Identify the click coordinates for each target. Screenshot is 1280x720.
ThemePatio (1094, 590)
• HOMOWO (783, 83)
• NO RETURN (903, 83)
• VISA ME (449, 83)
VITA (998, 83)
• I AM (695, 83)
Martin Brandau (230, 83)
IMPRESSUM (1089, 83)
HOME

Exercise prompt - Whatever appears in the material must be set down again, word for word.

Output for this task -
Identify the click coordinates for each target. Screenshot is 1280x720.
ThemePatio (1094, 590)
• HOMOWO (783, 83)
• NO RETURN (903, 83)
• VISA ME (449, 83)
VITA (998, 83)
• I AM (695, 83)
Martin Brandau (230, 83)
IMPRESSUM (1089, 83)
HOME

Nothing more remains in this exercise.